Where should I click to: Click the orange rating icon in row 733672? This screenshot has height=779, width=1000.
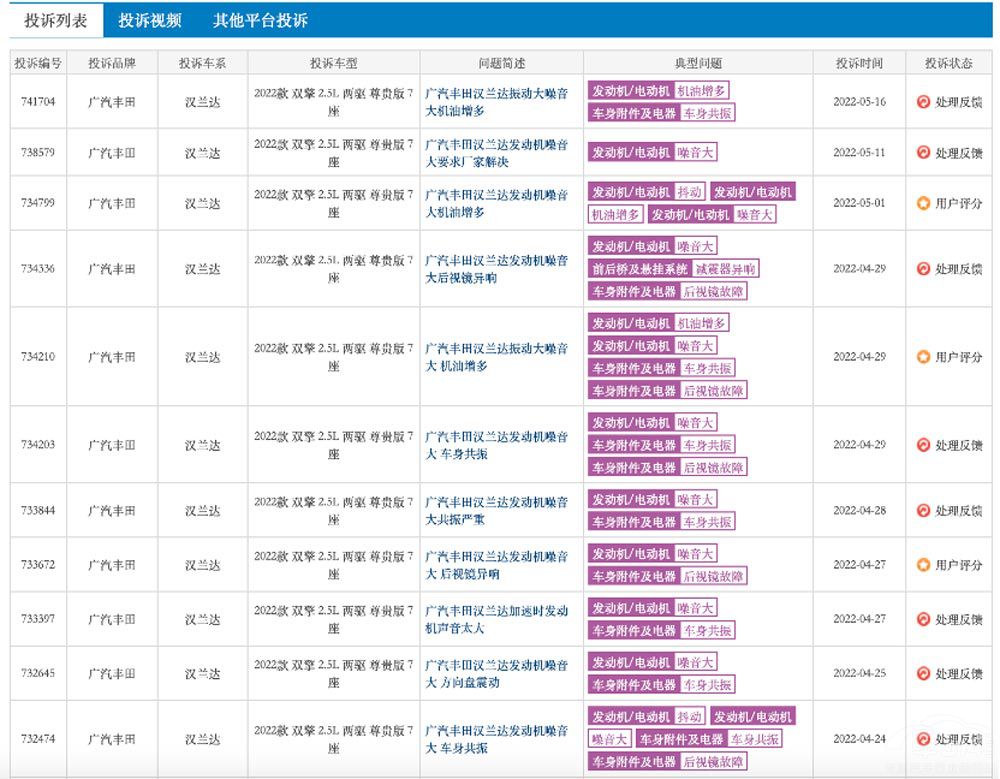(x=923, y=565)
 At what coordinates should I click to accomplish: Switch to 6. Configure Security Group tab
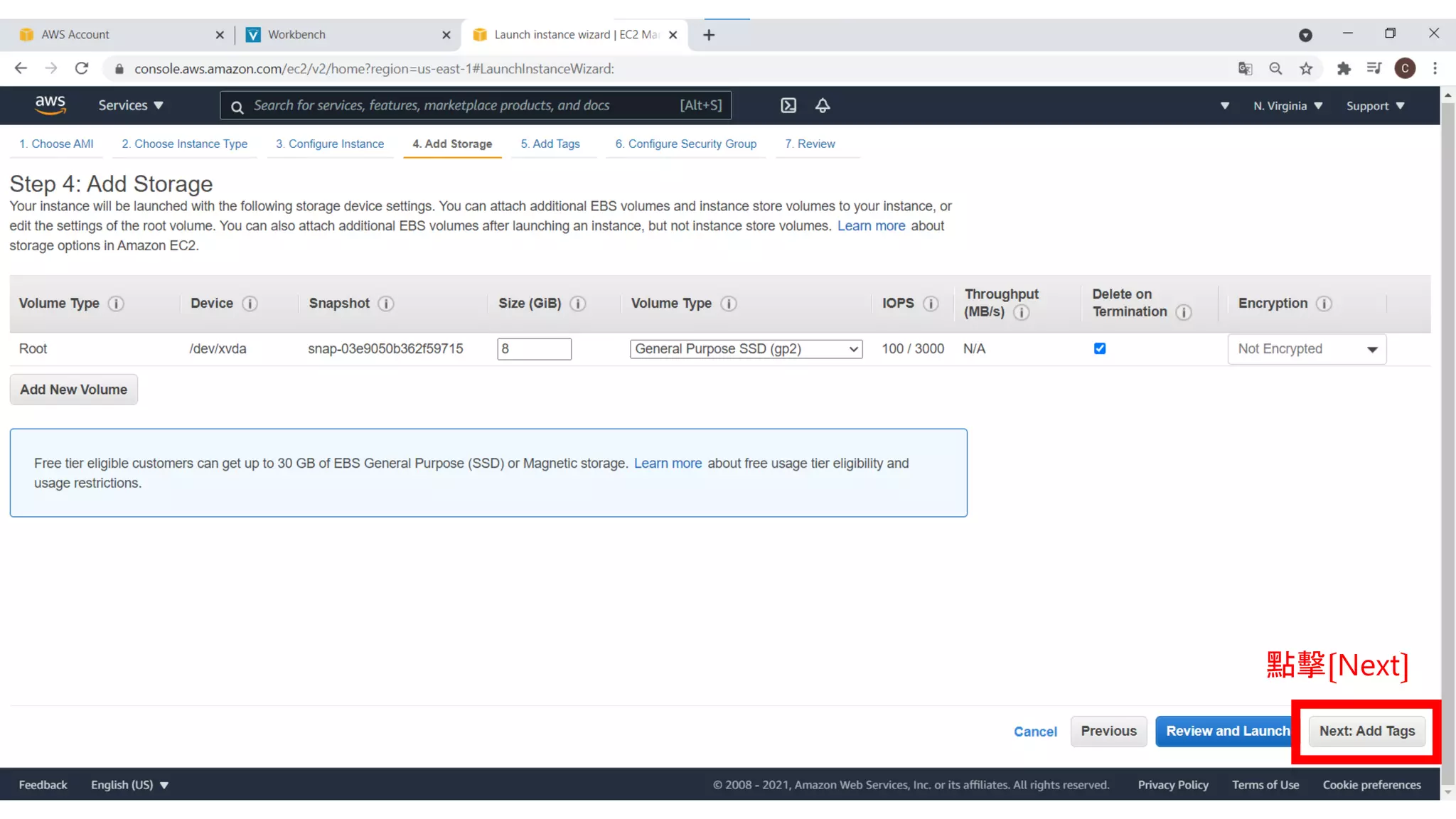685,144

☆ ☆ ☆ ☆

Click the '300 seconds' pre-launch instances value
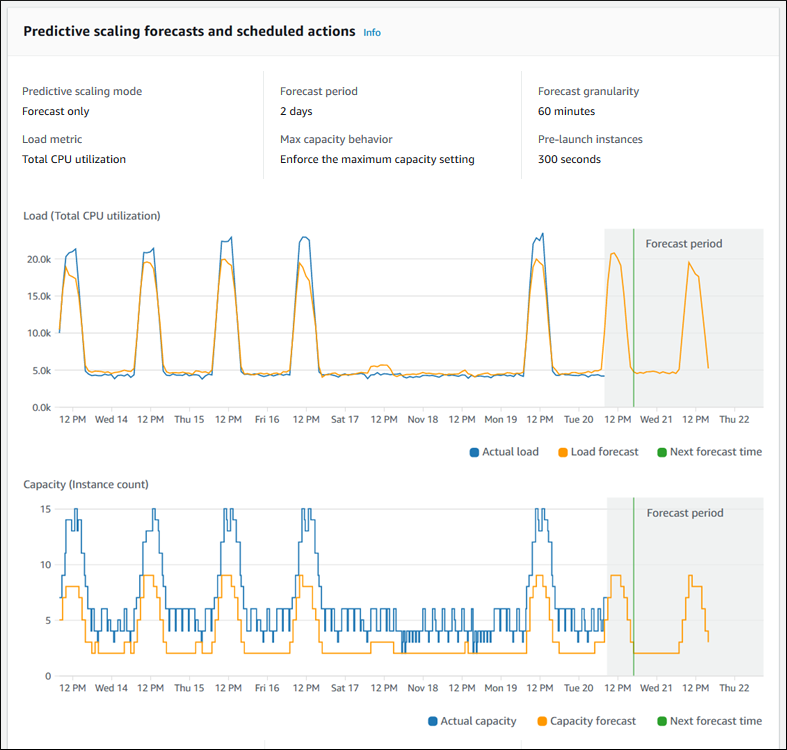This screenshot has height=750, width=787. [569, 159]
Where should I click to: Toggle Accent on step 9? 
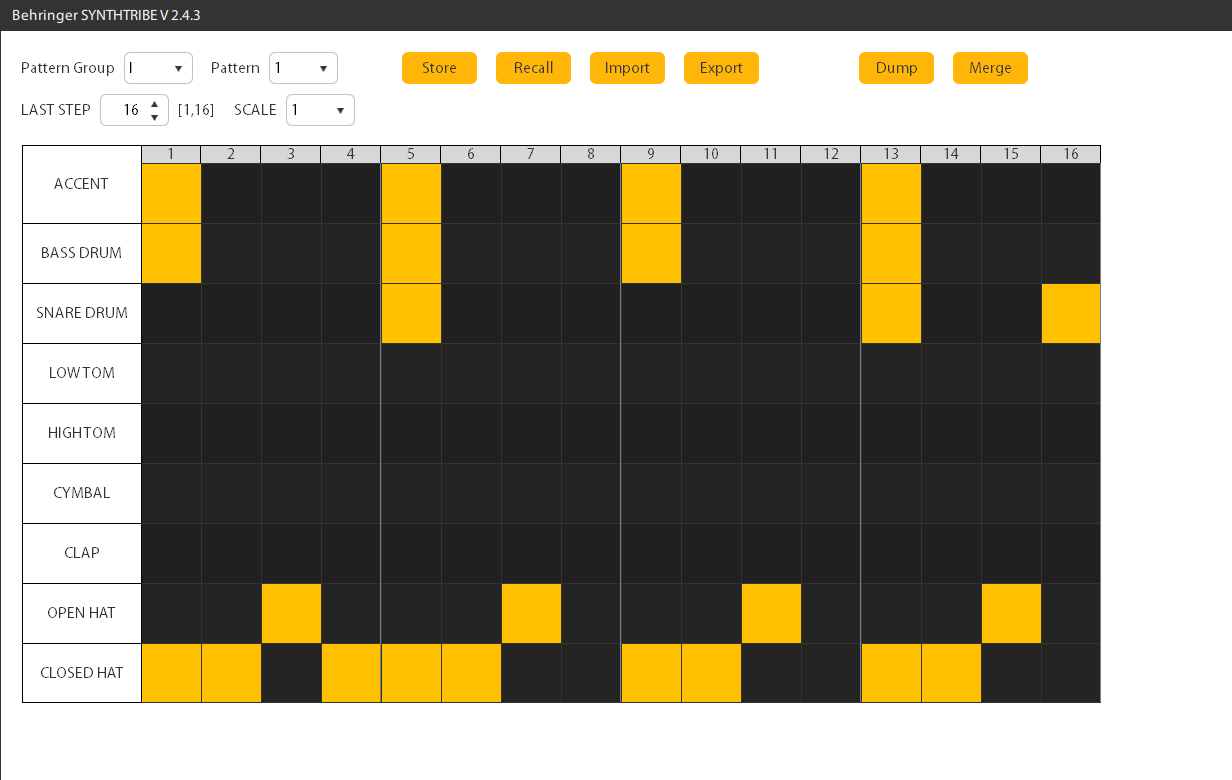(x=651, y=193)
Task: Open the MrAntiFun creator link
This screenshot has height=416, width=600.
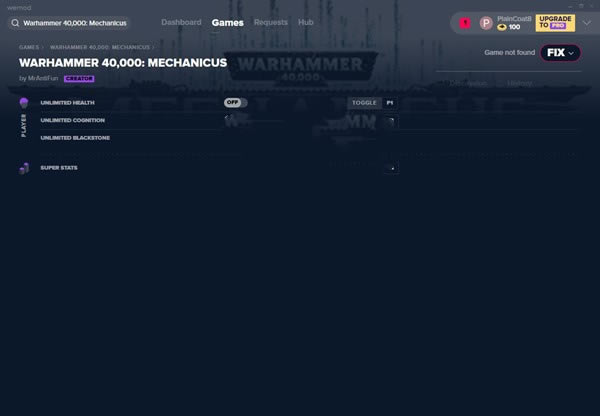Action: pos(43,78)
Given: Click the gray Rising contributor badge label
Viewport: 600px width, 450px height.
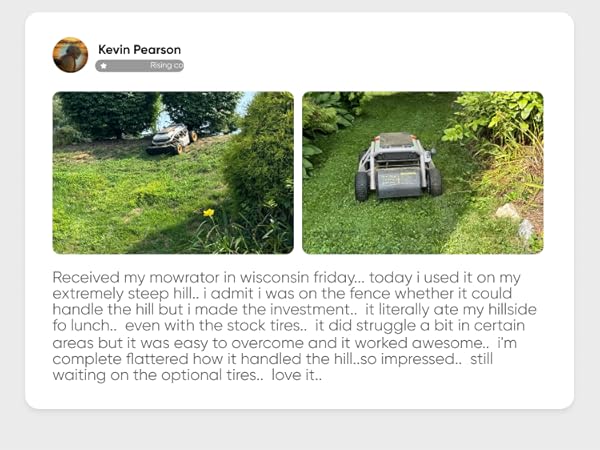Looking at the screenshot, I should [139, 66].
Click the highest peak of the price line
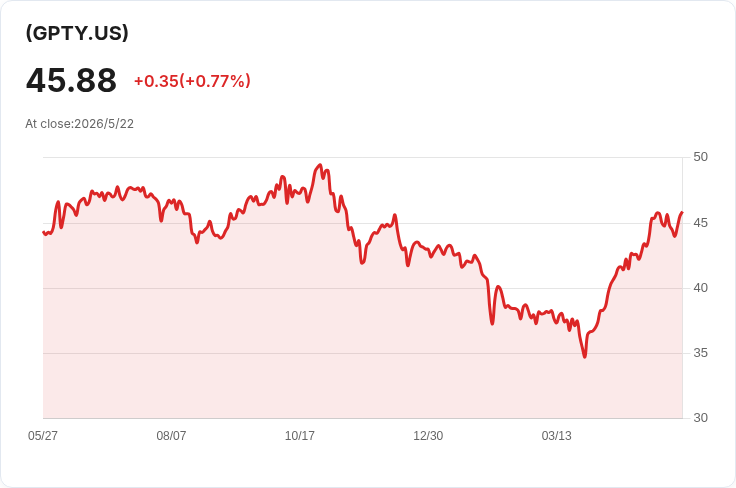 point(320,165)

☆ ☆ ☆ ☆

PROBLEM DETAILS:
Transcribe the rows from the line with "Given: Click the" to the line with "point(320,165)", both included, leaving the pictures out of your answer.

TASK SOLUTION:
Given: Click the gray Rising contributor badge label
Viewport: 600px width, 450px height.
Looking at the screenshot, I should [139, 66].
Click the highest peak of the price line
 point(320,165)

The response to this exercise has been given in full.